Think about this number, $67,000,000,000,000 - that's $67 Trillion dollars in outstanding Credit Default Swaps. The GDP of the US, according to the BLS, at the end of Q4 2008 was $14.2 trillion. This means, that the Fed, the regulator of all US National Banks, allowed banks to get into a business that leveraged their capital by a factor that is way outside of what is considered within the acceptable guidelines of risk. Further, they did it with their eyes wide open ... when Citi's capital went below the regulatory limit of 3% in 1991, the only thing that kept them afloat was their $1 trillion interest rate swap book. That is, the Fed was too obtuse to comprehend how to unwind an interest rate swap book - CDS's, referenced to a mortgage-backed security are more complicated by a huge factor. IN SPITE OF THAT, THEY LET THE BANKS GO DEEP ENOUGH INTO THIS MARKET THAT THEY HAVE BANKRUPTED, NOT ONLY THE US, BUT ENTIRE THE WORLD BANKING SYSTEM.

Golly, don't you just love a deregulated market? Yea, but I like the way that things get done in Washington even more. I sleep extra soundly knowing that the regulatory framework of the entire US capital market is written by people hired by the firms that are the beneficiaries of lax regulation. Golly, thanks W, thanks Alan and an especial thanks to the Hammer.

THINK!

2 comments:

crashwhite said...

OK, if 67 trillion is the right number, then the US, the
banks, and maybe the entire world is basically
Bankrupt, Insolvent, Dead in the Water.

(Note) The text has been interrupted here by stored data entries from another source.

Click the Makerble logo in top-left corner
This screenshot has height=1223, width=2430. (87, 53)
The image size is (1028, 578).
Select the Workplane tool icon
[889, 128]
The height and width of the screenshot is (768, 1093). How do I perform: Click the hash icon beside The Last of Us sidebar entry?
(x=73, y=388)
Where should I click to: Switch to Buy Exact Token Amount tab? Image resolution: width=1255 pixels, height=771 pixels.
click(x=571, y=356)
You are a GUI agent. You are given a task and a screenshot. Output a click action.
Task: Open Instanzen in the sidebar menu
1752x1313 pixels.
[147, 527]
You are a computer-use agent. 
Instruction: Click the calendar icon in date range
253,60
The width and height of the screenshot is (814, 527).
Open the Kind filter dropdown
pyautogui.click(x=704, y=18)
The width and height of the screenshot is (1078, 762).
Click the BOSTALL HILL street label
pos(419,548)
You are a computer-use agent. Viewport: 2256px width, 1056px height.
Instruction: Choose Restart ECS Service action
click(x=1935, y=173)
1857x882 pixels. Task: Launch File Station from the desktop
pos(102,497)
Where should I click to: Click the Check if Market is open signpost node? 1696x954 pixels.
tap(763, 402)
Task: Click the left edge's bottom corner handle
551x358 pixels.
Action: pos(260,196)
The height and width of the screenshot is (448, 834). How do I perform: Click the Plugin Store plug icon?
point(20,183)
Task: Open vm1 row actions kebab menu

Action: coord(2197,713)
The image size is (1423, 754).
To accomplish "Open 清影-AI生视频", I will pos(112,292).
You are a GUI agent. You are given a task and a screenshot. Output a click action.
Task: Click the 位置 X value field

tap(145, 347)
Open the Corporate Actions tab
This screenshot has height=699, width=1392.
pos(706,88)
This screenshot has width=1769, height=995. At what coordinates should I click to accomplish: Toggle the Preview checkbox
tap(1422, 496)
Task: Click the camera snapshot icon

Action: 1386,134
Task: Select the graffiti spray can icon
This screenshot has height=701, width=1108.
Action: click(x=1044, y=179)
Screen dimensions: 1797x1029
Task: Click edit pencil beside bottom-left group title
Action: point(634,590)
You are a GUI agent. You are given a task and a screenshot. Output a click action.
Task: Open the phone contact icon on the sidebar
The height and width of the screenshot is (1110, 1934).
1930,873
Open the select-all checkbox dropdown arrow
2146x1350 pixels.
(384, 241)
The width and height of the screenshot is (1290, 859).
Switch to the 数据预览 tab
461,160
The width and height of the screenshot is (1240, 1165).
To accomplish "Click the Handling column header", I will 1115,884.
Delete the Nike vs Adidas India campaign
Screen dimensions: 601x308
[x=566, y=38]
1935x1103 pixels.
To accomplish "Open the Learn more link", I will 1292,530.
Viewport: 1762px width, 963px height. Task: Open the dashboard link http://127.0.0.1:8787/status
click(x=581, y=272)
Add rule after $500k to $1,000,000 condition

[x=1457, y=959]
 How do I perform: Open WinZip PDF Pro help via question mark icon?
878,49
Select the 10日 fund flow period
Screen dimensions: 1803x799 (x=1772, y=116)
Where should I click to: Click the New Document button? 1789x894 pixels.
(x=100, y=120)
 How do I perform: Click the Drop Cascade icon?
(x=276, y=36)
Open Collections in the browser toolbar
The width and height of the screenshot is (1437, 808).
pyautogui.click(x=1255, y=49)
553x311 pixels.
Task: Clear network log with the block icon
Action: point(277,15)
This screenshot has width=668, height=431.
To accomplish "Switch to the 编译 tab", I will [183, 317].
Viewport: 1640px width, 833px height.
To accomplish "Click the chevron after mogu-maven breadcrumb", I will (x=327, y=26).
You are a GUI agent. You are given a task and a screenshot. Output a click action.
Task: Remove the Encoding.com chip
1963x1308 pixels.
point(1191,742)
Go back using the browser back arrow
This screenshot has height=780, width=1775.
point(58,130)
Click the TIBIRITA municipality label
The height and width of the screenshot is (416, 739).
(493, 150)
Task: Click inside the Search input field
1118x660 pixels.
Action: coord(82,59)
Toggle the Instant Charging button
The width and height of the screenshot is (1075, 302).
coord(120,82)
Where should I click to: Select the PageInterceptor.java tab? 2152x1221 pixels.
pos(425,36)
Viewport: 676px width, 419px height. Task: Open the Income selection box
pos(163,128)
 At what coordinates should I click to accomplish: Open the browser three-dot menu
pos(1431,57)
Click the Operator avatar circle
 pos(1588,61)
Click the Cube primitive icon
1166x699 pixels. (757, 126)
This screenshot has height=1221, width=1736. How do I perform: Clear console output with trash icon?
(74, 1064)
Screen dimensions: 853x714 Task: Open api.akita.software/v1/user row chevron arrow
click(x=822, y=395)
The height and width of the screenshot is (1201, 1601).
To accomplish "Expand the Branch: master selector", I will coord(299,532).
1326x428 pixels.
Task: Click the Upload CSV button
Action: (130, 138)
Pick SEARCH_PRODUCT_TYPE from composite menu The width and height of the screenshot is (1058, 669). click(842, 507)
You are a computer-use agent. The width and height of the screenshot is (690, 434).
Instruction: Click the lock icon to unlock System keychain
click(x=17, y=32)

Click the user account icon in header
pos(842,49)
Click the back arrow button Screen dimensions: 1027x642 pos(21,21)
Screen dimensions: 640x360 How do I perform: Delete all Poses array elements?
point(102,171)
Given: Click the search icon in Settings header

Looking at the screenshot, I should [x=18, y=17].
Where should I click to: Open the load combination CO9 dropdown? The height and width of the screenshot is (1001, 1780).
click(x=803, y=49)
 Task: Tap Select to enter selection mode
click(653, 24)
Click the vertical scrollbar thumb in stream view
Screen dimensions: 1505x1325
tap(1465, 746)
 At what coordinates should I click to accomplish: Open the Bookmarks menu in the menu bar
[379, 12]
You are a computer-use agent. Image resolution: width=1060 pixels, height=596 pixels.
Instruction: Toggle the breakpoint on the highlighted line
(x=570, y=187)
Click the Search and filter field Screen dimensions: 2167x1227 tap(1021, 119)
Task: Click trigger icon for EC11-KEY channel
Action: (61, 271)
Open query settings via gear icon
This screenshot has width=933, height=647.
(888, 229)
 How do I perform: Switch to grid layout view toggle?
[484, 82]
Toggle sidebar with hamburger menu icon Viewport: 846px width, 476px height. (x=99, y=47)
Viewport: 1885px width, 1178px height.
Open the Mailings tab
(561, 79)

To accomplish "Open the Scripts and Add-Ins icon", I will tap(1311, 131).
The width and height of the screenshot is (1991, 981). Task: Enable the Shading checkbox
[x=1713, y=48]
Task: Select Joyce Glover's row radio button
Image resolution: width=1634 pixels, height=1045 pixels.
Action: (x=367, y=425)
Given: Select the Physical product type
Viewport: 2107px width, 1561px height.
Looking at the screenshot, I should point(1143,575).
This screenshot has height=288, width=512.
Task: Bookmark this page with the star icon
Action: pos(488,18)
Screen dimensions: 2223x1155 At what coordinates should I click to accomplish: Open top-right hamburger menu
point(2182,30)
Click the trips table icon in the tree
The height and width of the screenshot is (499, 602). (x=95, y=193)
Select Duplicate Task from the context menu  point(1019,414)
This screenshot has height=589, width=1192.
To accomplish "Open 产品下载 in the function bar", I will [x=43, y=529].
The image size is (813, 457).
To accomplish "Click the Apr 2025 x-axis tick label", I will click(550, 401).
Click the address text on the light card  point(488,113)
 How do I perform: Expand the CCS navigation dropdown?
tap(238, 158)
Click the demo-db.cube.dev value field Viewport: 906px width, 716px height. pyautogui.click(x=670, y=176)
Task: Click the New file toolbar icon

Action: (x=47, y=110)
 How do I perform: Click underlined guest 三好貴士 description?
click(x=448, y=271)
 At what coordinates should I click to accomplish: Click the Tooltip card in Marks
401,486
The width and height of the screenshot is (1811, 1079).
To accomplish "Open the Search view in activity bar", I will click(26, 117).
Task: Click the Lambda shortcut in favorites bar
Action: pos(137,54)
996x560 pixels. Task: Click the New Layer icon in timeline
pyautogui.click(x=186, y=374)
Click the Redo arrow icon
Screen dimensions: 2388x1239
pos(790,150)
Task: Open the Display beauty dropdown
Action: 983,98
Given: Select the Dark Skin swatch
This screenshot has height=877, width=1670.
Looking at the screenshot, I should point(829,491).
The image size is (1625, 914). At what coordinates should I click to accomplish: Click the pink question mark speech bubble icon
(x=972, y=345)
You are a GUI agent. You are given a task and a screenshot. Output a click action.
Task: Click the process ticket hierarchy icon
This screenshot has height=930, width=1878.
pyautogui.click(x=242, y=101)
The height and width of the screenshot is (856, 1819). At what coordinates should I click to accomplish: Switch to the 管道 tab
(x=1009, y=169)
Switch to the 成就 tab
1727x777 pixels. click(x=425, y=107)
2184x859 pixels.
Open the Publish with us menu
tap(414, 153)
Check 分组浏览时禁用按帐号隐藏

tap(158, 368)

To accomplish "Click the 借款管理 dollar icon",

Who has
that kind of money? I'm assuming that this number
assumes that the various "derivatives" are worth
zero because nobody will buy them. If they are
worth, say, 30 cents for every dollar of face value,
then it's still too much debt.

Wingbat said...

I'm hardly an expert on credit default swaps. But, no matter how one looks at it, the swap market has always been bloated ... I think that the issuers show both sides of a swap on their books on a "notional" basis. The actual obligation to pay, for instance, interest or the spread between Euro and Dollars under the terms of a swap, is quite a bit lower than the notional amount. That is, the notional amount is the principal amount and the actual swap payment requirement is either a spread difference or an interest payment, either of which are less than the notional amount and both of which get payments back from the swap counter-party.

Now, CDS seem to be quite a bit different. Here the issuer of the swap is actually required to come up with the principal amount of the swap. This, by the way, is supposed to be hedged with the purchase of a "referenced security" that acts like the security that is supposed to be insured against default. The problem is, the referenced securities seemed to have either suffered a rating downgrade or outright default along with the hedged security.

They are victims of limited minds and limited models and very big egos.